Поклонник
Влюбляться я начал рано. Первая моя любовь прыгала на лошади, как хотела. Кувыркалась. Танцевала. Расплескивала руками воздух. Пролетала через пылающий обруч. И хоть бы что,— оставалась на крепеньких ногах. Юбочка переливалась,- вспархивала крылышками. Лошадь скакала, как рубила, поигрывая султанами на голове, кося блестящим глазом,— фонтанчики взрывались из-под копыт.
А в цирке было холодно, пар клубился в дверях, как будто там взбивали перины. Круглая ледышка на снегу, а не цирк. Людское дыхание закоченело под куполом. В дырявых перчатках билетерша замерзала, обстукивалась локтями.
А тут на лошади в трусиках, с улыбочкой на весу.
Цирк стоял у Черного озера, в закутке, под горкой, как большая конюшня. Тут пахло лошадиным потом и навозом, особенно на морозе. Запахи-то никуда не улетучивались, к земле примерзали конским волосом и закоченевшими яблоками.
От решетчатой ограды я ушибался лицом об этот сладковатый запах. Я на спор мог определить, в какой стороне, чем пахнет: здесь опилки таскали на носилках, сюда в раскрытый зев ворот слона заталкивали, как живой грузовик, и он сделал от упорства желтое зеркало на булыжниках, а там вообще черт знает что, там, похоже, масло взбивали из снега.
Девочка скакала каждый вечер целую неделю. Но я только два раза видел ее: один раз на лошади, один раз так. А на афише сто раз прочитал — Настя Гжельская. Настенька. Капля меда, не замерзающая на морозе. Стрекоза, пойманная лучом света.

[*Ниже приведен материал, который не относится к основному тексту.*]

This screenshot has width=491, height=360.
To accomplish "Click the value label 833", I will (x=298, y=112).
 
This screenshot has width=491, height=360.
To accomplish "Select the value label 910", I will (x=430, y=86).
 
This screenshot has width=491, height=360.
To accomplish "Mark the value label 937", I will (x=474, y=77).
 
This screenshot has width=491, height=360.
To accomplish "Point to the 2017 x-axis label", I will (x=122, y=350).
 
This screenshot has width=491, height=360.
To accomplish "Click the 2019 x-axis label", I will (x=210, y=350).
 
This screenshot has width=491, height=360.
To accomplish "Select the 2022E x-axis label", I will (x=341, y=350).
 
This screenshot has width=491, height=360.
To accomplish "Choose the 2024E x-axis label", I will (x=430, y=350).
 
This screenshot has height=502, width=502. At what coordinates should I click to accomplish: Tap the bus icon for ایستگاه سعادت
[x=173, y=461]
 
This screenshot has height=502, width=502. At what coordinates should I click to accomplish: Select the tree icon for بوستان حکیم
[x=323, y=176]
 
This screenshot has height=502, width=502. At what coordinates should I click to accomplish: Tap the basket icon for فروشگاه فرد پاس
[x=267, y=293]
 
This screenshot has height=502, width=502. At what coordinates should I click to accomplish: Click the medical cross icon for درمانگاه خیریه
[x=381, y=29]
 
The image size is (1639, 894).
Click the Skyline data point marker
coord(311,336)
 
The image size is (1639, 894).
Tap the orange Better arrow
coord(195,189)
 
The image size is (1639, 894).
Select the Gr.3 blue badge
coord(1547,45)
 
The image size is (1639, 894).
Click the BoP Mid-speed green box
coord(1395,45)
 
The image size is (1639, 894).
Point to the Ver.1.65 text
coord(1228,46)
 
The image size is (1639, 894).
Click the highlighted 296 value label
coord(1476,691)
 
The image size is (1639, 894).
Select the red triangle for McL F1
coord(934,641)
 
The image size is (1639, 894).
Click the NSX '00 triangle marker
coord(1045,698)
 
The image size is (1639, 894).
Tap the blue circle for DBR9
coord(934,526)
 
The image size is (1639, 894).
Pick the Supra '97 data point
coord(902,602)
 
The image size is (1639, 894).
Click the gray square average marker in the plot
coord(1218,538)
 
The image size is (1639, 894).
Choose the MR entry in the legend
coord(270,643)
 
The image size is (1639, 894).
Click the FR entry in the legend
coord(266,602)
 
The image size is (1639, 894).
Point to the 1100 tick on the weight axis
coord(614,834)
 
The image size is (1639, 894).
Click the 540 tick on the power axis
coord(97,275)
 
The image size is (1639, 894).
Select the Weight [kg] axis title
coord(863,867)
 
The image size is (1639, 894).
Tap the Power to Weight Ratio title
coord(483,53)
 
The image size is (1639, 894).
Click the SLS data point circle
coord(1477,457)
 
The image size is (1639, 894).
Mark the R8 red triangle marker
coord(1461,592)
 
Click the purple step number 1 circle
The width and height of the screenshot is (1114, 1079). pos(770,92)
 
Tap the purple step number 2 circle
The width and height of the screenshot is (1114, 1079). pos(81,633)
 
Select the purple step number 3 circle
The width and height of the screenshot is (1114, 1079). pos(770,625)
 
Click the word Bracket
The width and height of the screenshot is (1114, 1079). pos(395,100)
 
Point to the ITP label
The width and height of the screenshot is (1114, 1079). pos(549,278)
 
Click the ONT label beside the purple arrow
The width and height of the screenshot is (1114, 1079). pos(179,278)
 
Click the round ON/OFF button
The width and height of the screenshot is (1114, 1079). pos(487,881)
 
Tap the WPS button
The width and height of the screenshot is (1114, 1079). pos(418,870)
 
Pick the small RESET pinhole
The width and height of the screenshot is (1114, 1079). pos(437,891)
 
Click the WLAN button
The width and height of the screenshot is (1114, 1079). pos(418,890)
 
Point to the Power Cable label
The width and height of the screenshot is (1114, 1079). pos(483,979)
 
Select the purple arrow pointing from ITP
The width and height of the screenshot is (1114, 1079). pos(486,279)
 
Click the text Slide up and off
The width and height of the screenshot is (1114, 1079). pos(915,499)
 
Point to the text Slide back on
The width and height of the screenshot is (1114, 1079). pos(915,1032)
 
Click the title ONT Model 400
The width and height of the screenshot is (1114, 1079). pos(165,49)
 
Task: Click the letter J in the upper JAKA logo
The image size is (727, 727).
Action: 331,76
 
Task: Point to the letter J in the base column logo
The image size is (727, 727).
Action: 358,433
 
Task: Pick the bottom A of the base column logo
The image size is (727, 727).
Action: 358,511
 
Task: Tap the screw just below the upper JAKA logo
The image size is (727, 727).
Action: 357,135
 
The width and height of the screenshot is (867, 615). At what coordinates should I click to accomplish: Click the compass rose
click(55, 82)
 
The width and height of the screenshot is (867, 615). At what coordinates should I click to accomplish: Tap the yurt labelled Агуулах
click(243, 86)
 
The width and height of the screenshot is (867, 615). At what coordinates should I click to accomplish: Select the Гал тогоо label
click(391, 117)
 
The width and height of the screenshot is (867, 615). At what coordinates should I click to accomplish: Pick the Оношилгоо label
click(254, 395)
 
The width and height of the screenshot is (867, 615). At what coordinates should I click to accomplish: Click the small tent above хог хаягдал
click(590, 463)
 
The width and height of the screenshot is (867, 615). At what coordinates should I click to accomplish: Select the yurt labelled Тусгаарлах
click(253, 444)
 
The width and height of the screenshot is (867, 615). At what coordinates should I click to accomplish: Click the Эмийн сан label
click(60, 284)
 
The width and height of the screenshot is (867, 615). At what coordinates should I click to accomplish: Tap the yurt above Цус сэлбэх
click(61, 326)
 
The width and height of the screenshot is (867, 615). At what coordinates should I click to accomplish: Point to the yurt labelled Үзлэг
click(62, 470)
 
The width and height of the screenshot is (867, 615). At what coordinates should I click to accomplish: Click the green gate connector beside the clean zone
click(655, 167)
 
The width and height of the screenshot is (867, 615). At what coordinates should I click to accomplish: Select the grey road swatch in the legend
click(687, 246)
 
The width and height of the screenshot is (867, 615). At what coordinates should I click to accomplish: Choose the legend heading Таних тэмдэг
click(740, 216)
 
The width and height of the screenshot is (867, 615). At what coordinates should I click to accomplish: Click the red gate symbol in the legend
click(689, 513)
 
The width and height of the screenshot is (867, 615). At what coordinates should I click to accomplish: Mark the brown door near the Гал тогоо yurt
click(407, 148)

Рядом с цирком стояла моя школа, можно было запросто ошибиться дверями. Цирк и школа под один цвет — соседи душевные. А чуть пониже, в овражке — Черное озеро. Там, говорят, лебеди черные плавали когда-то, вот и назвали его «черным». Чего не придумают богатые люди. Они здесь гуляли под зонтиками, *" фейерверки устраивали. Сам Лев Толстой посиживал на скамейке. Он без бороды тогда был, студентом. И жил близко.
А теперь на озере зимой — каток, а летом оно — Вроде замечательной лужи, подсыхающей помаленьку. Там я кораблики пускал и мяч гонял, когда вздумается.
Тут мы и встретились.
Я как увидел, кто-то в шубке из цирка вышел, дышать перестал: она! Ноги и повели кренделем от школы. Она — в сад, я — за ней. Она метет варежкой по перильцам, я слышу дуновение взвихренного снега. Скрип-скрип...
— Мальчик, зачем ты за мной ходишь?
— Ты — Настя Гжельская, я знаю... А у меня отца на войне убили.
К чему я ляпнул?.. В голове зашумело.
— А я-то при чем же? Жалко, конечно. Погоди, не уходи, ты такой несчастный.
Я совсем без головы остался. Даже запахи потерял.
— На войне стреляют,— сказал я.
— Знаю, мальчик.
— В отца попали. Он из окопа вылезал.
— Что ты заладил. У нас же свидание с тобой. Ты мой поклонник.
— «Поклонник», — повторил я загадочное слово.— А если бы он не вылез? Тогда бы что? Пуль не напасешься... «Поклонник»! Плевал я с верхотуры!
Челочка ее показалась мне приклеенной, глаза нарисованными, как и родинка над губой.
Я отвернулся и пошел куда глаза глядят. Будто стекло передо мной треснуло и распалось. Карабкаюсь на горку и назад съезжаю. Портфель упер в грудь — опять лезу, как глухой под лошадь. Варежки драные куда-то подевал, руками голыми лед царапаю. Доцарапался. Протиснулся сквозь ограду, чуть ногу не оторвал. Тут мне какой-то дядька подзатыльник дал с маху:
— Куда тычешься, щенок! Дверей мало!
Я подскочил и заорал:
— Тыловая крыса! А-аа... Поклонник несчастный! Он за мной целый проулок грохал:
— Я те покажу — «покойник»!
Сам не помню, как в подворотне за гнилыми досками угомонился.
Сидел в тишине ошарашенный и голову ушибленную гладил. Снег на нее падал и таял, падал и таял. Звон вокруг успокаивался.
Надо ж было вспомнить, на котором месте я споткнулся. Себя как следует вспомнить.